YÖK’ün bu müdahalesi ile bir takım derslerin kaldırıldığını belirten Hamzaçebi, “Felsefeye giriş, felsefe tarihi, sosyolojiye giriş, psikolojiye giriş, eğitim ve bilimsel araştırma yöntem ve teknikleri dersleri kaldırılıyor. ‘İlahiyat Fakültesi öğrencilerinin bunlara ihtiyacı yok’ diyorlar. Din psikolojisi, din eğitimi, din sosyolojisi derslerinin saatlerini azaltıyor. Kelam ve İslam mezhepleri tarihini birleştirip saatlerini azaltıyor, İslam sanatları ve dini musiki derslerinin saatlerini azaltıyor. Felsefe sorgulamak demektir. Felsefeyi dışlamak öğrencinin sorgulama analiz yeteneğini ortadan kaldırmak demektir. Bu anlayış felsefeyi, aklı İslam dininin karşısına koyan bir anlayış demektir. İslam tarihinde çok büyük felsefeciler var. Felsefe bilen İslam bilginleri var. Felsefeye, akla düşman bir hükümet vardır. Bu karar gerici bir anlayışın eseridir. Bu karar gerici bir anlayışın eseridir. Bu karar Anayasa’ya, YÖK Yasası’na aykırıdır, YÖK suç işliyor” açıklamasında bulundu.

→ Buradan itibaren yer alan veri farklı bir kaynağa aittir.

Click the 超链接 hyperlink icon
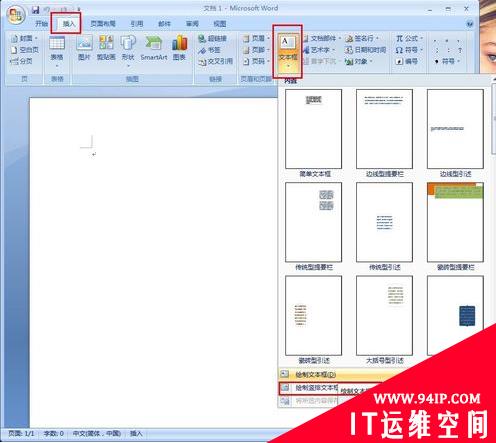496x443 pixels. coord(212,39)
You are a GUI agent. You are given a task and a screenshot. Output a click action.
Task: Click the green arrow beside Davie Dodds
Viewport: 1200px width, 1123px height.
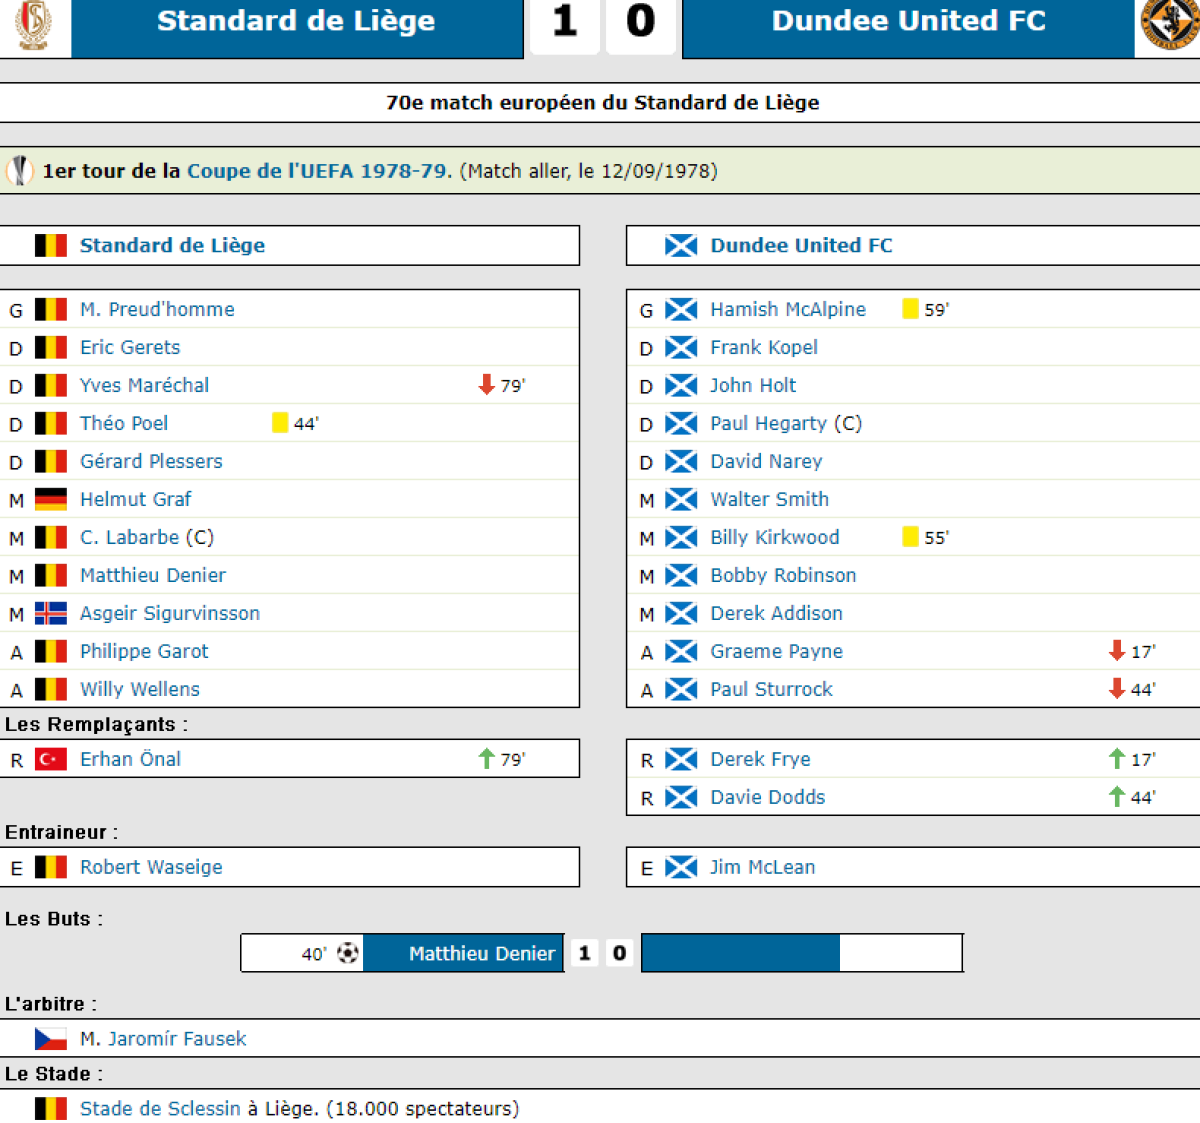pyautogui.click(x=1117, y=797)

SÜHEYL BATUM VE ATİLLA KART’IN TARTIŞTIKLARI İDDİALARI
Anayasa Uzlaşma Komisyonu’nda Atilla Kart ile Süheyl Batum arasında tartışma çıktığı yönündeki iddiaları ve parti içinde bir ayrışma olup olmadığı yönündeki soruları cevaplayan Hamzaçebi, “Büyütülen bir konu var. Böyle şeyler olabilir. CHP’yi temsil eden ya da başka bir partiyi temsil eden üyeler arasında görüş farklılığı olması kadar doğal bir şey yoktur. Ben hiçbir sakınca ve sorun görmüyorum. Buradan bir kriz üretilemez. ‘CHP üyeleri arasında sorun var, kriz var’ şeklindeki yaklaşımı doğru bulmuyorum. Bunu hemen Meclis Başkanı’na götürüyorlar. Sanki sorun buradaymış gibi bir algı oluşturuluyor. AK Parti’nin Anayasa’nın 40 maddesini kilitlemiş olan Başkanlık önerisi halan masada duruyor. En son söyledikleri ‘sizin ilk 3 madde ile ilgili görüşlerinizi görelim ona göre çekeriz ya da çekmeyiz.’ Bu bölüm dururken Süheyl Batum’un farklı düşüncesi nedeniyle sorunun merkezi yapmayı doğru bulmuyorum. Anayasa yapıyoruz elbette tartışmalar olur, üye salondan çıkabilir, gelebilir. Herkes birbirini iknaya uğraşıyor. Uzlaşma Komisyonu’nda elbette partiler temsil ediliyor, herkes görüşünü söyleyecek” dedi.
SURİYE POLİTİKASI
Türkiye Suriye konusunda açıkta kaldığını söyleyen Hamzaçebi, “Hükümet yeniden değerli yalnızlığı ile baş başa kaldı. Cenevre görüşmelerinin başarıyla sonuçlanmasını, bölgemizde bir savaşın olmamasını elbette arzu ederiz. Savaş olur biter Türkiye Suriye ile yüzlerce yıl komşuluk yapacak, dertleri bize kalır. Sayın Başbakan bunları maalesef göremiyor. Yanlış yoldan dönmeyi bir erdem olarak görmüyor maalesef“ ifadelerini kullandı.